Clean Public Toilets Campaign 2023 to include pilot toilet cleanliness module for primary school students

EDUCATION “CRITICAL”

The PHC, which has been supporting the campaign since 2021, will pilot a toilet cleanliness module as part of the Buddy Clean Workshop programme for primary school students. 

The programme seeks to inculcate positive social values and norms on cleanliness amongst Primary 3 and 4 students, said NEA. 

“Through the (toilet cleanliness) module, students will get to pick up practical skills and knowledge on how to keep public spaces, including public toilets, clean,” it said. 

PHC chairman Andrew Khng told CNA that while the details have not been firmed up, the module will involve students cleaning school toilets, and will be introduced early next year.

“The adoption is to ensure that students pick up this habit of … cleaning the toilet after their own use,” Mr Khng said. 

“From the PHC’s perspective, the actions are more than just theoretical. So the practical part of it, we’d also like to see that they adopt the cleaning of the toilets,” he said, adding that the PHC will be engaging schools and students before determining the extent of the practical portion.

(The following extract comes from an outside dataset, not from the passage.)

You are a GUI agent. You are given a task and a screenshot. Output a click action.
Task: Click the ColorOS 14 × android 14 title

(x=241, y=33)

The goal will be to roll the programme out to all primary schools as a regular module.

When asked about the findings of the SMU study on campaign efficacy, Mr Khng said that while campaigns create awareness, education is “critical”.

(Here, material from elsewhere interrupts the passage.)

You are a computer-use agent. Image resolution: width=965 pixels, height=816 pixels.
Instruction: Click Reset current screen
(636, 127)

“That’s why we start from young,” he said, adding that improving cleanliness is “always (a) work in progress”.

SKM director Michelle Tay suggested that the poor showing of coffee shop toilets could be attributed to infrastructure. 

“If the toilet is not maintained properly, or if the systems there are not even up to date, the flush is not working, there is no toilet paper … Those are already fixed structures that the users can’t control,” she said. 

“But what can we do as fellow toilet users? That’s the second part of it, which I think SKM feels the importance of. How can we all take ownership of our shared spaces and then encourage … good behaviour?”

Meanwhile, the RAS gave an update on its Let’s Observe Ourselves (LOO) Campaign @ Hawker Centres, which was inaugurated in 2021 to improve cleanliness at hawker centre toilets. 

RAS president Ho Chee Kit said that the association had reached out to 80 hawker centres and distributed educational tissue packets to more than 25,000 members of the public, garnering more than 1,200 online pledges to keep hawker centre toilets clean.

RAS launched the LOO Campaign @ Coffee Shops on Nov 16. It will include training on toilet design and maintenance for staff, toilet audits and public engagement activities at coffee shops.

Madam Li Xiu Mei, who cleans four toilets within One Punggol Hawker Centre daily, has seen her share of bad behaviour.

She has encountered people who do not flush after defecating, those who wash their feet with bidets, staining floors with dirt, and, just last week, a user who left faeces around a toilet bowl.

When asked if she had any suggestions on how to make her job easier, the 56-year-old, who has nine years of experience as a cleaner, said in Mandarin: “One more person to help clean (would help). I’m used to working alone but if there was one more person to help me at the same time then my job would be easier.”